Moynihan: The E&S market continues to be the real success story in P&C insurance, showing true organic growth and more successful coverage innovations. To what do you attribute this? What makes Surplus Lines such a unique market to be in?

Hine: The absolute No. 1 reason the E&S market thrives is the people who choose to make a career in our segment of the market. They are innovators. They are entrepreneurs. They are willing to take risk.

Beyond that, you have:

  • An overall favorable state regulatory climate that has endorsed and supported the concept of “Freedom of Rate and Form” for those risks who cannot find adequate coverage in the admitted market segment;
  • Recent passage of federal legislation that has streamlined the reporting and collection of taxes and licensing; and
  • A growing and ever-changing economy that as a byproduct generates emerging risks,  growing catastrophe exposures, and a constantly churning stream of risks that are unique or have elevated risk exposures, all of which are the bread and butter of our industry.

Moynihan: How do you see Flood insurance evolving over the next few years? I’d love your opinion as to what we’ll see, in terms of privatization and what it will take to get there.

Hine: The Surplus Lines market has a history of innovation and, in the case of Flood, stepping in to provide additional capacity. I am no expert on underwriting Flood insurance, but I do know that if there are underwriting opportunities the Surplus Lines market will be able to provide consumers with options. We have strongly supported legislation that makes it clear to lenders that they can accept private Flood insurance from the Surplus Lines market, which is not new, but a clarification. That legislation encourages some competition and makes private market solutions available to consumers who have unique Flood risks.

Moynihan: As David Leonard assumes the title of NAPSLO president, what advice would you offer him?
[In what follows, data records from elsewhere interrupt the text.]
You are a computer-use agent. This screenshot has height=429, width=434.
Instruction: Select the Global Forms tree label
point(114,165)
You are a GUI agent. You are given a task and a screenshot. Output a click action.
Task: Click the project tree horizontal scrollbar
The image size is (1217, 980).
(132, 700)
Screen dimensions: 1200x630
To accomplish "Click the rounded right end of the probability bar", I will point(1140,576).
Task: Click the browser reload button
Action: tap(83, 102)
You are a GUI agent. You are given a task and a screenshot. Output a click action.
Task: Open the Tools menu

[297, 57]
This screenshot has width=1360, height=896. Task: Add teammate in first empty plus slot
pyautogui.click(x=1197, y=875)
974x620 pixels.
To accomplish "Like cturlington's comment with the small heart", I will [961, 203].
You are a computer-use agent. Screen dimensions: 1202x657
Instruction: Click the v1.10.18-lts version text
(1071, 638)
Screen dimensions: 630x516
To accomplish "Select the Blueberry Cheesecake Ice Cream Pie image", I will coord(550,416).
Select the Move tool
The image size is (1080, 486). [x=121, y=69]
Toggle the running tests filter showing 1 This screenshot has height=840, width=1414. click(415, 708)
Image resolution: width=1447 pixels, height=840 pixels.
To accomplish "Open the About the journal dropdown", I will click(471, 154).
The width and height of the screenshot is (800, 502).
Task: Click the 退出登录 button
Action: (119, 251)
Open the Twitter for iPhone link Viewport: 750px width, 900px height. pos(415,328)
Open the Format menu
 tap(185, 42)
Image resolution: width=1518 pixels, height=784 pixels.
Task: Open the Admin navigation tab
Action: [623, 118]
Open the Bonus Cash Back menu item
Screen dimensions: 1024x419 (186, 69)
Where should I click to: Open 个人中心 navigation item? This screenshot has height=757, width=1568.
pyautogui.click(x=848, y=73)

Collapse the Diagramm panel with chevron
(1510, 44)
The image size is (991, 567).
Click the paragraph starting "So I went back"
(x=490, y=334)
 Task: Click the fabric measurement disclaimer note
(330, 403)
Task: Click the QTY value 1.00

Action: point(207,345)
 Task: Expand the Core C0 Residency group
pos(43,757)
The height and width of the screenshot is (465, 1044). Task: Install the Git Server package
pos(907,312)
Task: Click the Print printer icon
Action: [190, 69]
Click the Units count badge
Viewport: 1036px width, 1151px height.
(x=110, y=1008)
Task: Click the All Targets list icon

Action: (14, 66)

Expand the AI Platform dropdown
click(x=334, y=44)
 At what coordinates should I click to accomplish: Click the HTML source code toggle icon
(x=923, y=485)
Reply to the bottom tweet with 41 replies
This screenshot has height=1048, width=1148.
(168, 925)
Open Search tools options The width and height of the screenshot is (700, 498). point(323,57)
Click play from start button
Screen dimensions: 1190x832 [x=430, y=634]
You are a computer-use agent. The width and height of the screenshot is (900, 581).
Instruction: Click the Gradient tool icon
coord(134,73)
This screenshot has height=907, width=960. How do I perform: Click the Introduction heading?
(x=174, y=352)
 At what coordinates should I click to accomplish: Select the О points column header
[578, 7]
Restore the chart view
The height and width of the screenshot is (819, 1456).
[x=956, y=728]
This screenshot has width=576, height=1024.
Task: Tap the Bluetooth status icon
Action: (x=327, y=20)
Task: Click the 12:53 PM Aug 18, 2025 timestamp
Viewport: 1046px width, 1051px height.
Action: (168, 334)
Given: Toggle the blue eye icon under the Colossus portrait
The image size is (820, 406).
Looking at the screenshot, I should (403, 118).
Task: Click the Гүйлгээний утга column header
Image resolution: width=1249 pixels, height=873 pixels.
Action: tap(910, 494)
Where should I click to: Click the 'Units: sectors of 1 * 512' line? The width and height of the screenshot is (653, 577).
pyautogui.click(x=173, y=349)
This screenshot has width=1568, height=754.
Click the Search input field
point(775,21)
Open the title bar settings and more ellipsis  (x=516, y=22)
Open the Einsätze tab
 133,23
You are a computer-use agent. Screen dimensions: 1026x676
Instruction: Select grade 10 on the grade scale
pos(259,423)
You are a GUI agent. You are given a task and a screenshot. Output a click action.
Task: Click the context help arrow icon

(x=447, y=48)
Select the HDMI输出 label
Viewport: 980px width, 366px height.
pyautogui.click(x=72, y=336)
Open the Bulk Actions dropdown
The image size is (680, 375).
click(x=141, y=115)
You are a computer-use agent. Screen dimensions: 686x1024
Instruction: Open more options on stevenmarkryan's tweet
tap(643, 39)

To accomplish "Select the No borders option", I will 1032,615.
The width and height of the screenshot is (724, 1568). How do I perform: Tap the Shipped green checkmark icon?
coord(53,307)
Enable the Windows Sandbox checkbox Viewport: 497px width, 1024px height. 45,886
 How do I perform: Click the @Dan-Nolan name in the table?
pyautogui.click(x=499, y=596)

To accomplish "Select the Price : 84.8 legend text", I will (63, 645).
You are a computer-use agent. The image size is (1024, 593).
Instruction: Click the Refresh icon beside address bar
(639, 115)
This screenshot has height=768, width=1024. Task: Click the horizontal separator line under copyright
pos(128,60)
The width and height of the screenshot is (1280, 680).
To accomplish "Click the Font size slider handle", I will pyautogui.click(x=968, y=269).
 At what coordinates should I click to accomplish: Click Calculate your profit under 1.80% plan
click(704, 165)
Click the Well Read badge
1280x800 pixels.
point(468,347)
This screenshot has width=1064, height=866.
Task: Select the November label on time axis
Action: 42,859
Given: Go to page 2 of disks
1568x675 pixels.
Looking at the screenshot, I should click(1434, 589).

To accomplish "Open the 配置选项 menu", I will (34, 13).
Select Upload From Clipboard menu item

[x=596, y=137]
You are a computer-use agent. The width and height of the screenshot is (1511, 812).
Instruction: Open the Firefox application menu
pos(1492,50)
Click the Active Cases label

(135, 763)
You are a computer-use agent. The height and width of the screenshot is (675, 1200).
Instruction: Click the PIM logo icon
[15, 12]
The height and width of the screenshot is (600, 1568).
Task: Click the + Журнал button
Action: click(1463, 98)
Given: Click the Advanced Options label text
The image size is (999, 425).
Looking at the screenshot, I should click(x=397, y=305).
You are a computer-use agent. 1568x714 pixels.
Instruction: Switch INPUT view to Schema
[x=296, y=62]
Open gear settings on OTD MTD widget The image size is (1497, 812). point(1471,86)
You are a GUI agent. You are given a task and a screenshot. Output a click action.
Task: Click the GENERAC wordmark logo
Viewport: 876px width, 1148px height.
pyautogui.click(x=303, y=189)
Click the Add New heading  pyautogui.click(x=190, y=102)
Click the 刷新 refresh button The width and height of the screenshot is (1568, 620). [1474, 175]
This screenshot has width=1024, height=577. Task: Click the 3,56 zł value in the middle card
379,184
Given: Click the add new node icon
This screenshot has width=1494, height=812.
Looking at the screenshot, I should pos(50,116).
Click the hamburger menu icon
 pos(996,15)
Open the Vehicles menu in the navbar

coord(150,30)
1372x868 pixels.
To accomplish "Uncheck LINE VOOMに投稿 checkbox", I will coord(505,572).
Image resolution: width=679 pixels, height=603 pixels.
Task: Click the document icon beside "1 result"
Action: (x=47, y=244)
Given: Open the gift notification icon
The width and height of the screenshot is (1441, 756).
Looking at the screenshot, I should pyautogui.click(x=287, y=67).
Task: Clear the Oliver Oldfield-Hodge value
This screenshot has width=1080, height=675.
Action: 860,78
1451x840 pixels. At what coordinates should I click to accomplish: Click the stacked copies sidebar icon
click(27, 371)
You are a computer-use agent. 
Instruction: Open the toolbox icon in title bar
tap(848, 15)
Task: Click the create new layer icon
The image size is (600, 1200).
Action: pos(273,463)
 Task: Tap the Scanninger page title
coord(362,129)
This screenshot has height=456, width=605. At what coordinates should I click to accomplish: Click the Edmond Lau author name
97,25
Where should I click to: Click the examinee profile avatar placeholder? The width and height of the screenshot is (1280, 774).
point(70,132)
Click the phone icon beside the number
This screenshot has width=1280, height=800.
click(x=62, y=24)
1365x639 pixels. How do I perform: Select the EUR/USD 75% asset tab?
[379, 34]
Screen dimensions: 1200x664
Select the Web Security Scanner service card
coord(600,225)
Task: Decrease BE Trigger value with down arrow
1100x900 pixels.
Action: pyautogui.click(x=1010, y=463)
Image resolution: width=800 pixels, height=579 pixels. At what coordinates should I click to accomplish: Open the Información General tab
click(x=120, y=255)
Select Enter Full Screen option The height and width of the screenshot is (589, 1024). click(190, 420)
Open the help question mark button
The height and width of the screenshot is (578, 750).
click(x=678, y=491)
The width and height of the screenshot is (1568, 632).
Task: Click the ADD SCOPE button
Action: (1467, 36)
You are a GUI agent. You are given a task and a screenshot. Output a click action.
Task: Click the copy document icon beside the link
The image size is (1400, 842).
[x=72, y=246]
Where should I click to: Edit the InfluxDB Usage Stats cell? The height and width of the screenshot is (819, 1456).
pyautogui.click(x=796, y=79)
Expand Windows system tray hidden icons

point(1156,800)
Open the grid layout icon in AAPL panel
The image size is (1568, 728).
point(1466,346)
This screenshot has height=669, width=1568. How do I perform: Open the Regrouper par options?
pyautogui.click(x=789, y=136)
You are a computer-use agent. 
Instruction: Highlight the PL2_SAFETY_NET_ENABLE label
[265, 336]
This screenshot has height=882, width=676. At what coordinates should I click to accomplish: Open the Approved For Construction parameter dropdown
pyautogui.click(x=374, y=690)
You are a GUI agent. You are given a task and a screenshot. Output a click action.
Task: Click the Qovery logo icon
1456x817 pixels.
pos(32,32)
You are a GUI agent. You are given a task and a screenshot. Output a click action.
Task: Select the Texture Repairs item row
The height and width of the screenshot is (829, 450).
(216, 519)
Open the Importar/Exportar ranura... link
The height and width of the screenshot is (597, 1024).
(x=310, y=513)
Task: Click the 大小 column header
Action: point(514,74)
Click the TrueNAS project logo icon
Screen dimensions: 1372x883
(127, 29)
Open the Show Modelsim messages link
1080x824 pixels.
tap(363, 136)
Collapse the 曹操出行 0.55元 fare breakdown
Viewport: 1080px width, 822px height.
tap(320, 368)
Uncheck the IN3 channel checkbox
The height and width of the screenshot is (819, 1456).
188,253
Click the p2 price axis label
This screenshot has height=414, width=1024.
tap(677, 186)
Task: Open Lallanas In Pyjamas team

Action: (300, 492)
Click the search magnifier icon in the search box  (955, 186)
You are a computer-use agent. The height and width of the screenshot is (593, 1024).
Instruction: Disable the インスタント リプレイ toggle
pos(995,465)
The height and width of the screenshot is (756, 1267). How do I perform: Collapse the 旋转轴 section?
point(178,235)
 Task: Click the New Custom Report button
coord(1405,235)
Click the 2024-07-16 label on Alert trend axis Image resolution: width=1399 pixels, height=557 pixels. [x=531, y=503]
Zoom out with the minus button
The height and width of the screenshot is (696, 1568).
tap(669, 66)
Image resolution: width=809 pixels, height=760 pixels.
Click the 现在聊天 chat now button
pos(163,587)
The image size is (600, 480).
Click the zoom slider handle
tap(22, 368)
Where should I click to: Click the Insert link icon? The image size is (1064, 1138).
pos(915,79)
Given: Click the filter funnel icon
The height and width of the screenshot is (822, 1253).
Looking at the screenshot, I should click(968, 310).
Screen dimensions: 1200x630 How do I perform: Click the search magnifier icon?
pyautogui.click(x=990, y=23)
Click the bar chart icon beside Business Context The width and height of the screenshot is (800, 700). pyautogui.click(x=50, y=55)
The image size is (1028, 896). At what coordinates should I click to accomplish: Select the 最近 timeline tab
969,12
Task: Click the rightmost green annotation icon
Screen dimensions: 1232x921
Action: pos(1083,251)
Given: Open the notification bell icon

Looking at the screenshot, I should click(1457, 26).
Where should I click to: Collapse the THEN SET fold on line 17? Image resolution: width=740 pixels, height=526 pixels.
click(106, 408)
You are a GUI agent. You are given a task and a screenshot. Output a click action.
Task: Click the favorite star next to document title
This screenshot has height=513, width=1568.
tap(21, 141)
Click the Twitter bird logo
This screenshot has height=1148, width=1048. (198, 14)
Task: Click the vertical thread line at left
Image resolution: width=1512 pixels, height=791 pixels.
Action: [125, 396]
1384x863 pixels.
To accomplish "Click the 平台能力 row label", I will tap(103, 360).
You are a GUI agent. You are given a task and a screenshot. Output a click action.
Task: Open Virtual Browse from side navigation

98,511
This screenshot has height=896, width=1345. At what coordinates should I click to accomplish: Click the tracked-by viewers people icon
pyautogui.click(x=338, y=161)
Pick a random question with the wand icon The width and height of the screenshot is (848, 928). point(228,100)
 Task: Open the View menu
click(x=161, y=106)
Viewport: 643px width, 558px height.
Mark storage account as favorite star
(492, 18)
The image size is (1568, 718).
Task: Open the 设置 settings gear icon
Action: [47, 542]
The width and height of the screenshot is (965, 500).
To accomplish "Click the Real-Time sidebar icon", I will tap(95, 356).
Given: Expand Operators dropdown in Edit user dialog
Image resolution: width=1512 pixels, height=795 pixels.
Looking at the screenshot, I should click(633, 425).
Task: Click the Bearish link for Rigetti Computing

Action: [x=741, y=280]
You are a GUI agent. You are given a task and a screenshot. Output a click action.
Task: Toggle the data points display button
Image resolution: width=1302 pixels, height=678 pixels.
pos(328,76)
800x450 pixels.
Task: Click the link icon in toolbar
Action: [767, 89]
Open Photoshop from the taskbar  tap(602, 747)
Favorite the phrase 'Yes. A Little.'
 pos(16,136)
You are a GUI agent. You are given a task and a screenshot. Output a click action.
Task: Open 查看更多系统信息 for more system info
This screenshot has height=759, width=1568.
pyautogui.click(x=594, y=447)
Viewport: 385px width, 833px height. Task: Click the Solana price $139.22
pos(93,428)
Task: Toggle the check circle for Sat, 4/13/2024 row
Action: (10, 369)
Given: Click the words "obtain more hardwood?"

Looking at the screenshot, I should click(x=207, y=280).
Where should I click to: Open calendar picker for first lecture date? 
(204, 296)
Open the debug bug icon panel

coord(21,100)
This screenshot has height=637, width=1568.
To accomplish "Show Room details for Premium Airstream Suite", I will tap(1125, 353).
Hine: I have had the pleasure of working with Dave on the Education Committee when he first joined the board. He is one of the brightest, most articulate, and well-grounded individuals I have ever worked with. We made a lot of progress on the Education initiatives when we were together as co-chairs of that committee.

In my mind, giving him advice would be the student advising the teacher. Having said that, I think the most important factor in a successful year is the relationship you have with the Executive Director. Trust and respect for each other allow you to explore new opportunities and be candid in your communications, which ends up with much better decision making.

Dave needs to keep the accelerator pressed firmly to the floor and to remember our plan on the Education Committee to be aggressive with our agenda until someone says “stop.”